On weekends, Peggy and her friends would go to the Crystals Gardens, they would swim in the pool or go dancing at night. Peggy fondly remembers that the youth of her time always had somewhere to go, somewhere to meet new people and spend the weekend.
Peggy also belonged to The Craigdarroch Society, a group of young women who all, except for Peggy and her sister, were residents of what we call today, the prestigious Rockland area. The mothers of these young ladies would host afternoon teas, dinners and other events. The young women would go from home to home for different social occasions.
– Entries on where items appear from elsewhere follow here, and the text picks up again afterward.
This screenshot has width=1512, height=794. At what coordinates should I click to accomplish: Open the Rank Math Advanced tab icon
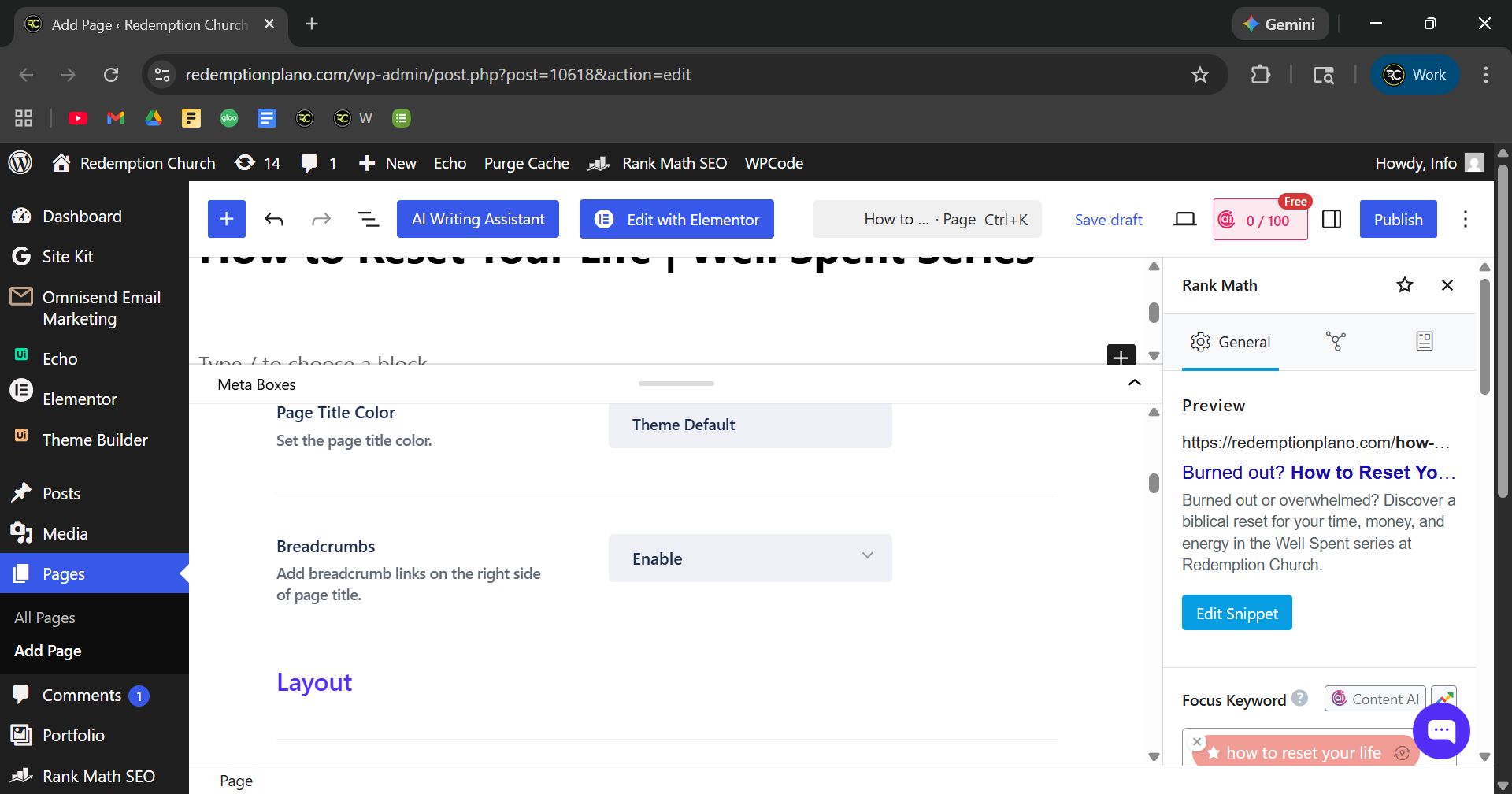click(x=1336, y=341)
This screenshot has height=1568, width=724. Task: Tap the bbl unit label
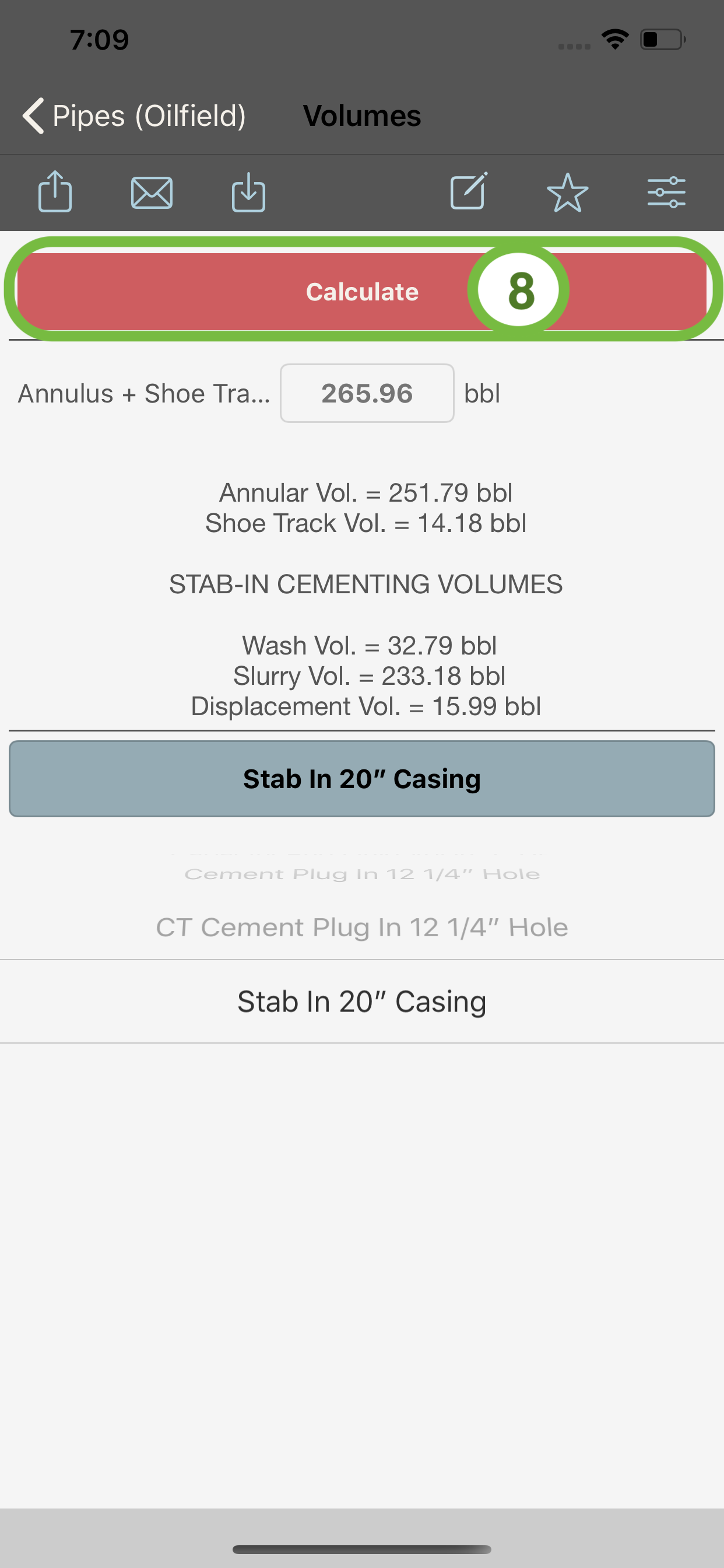tap(482, 393)
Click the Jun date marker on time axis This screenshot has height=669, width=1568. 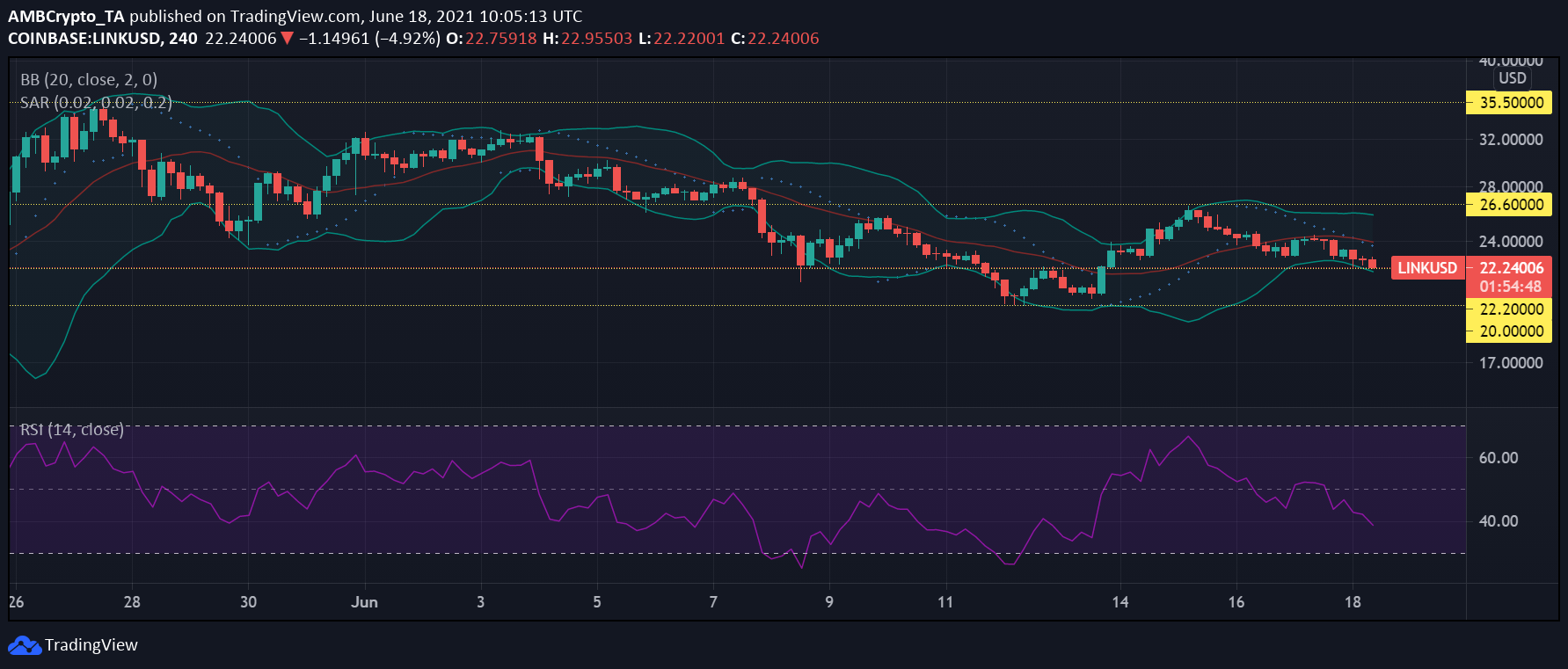(x=364, y=602)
When she was younger, Peggy recalls going out to Butchart Gardens with her family. Admission was free, and they would join countless other families on the lawn to have picnics. She remembers the image of Mrs. Butchart coming around, providing the families with hot water and making sure they had everything that they needed. The sense of community was strong, and compassion was truly evident.
Sadly, our conversation had to come to an end here. I sat fully engaged as Peggy finished describing some of the fondest memories of her youth in Victoria in the 1930’s.
I was fortunate, however, to have spent just over an hour with Peggy. Visualizing her stories of walking along wooden sidewalks, or encountering Emily Carr, or even her nights spent dancing at the Crystal Gardens, I would have loved to have listened to her stories about the young city of Victoria forever. My short time spent with Peggy taught me that memories are priceless; to cherish everything around you and everybody you meet, as they may just turn out to be a famous painter; but also, that memories will not live on unless they are shared. The gift of storytelling and sharing must never be lost to assure this preservation. I feel fortunate to have been in Peggy Freethy’s company and even more fortunate to have been invited to share a piece of her personal history.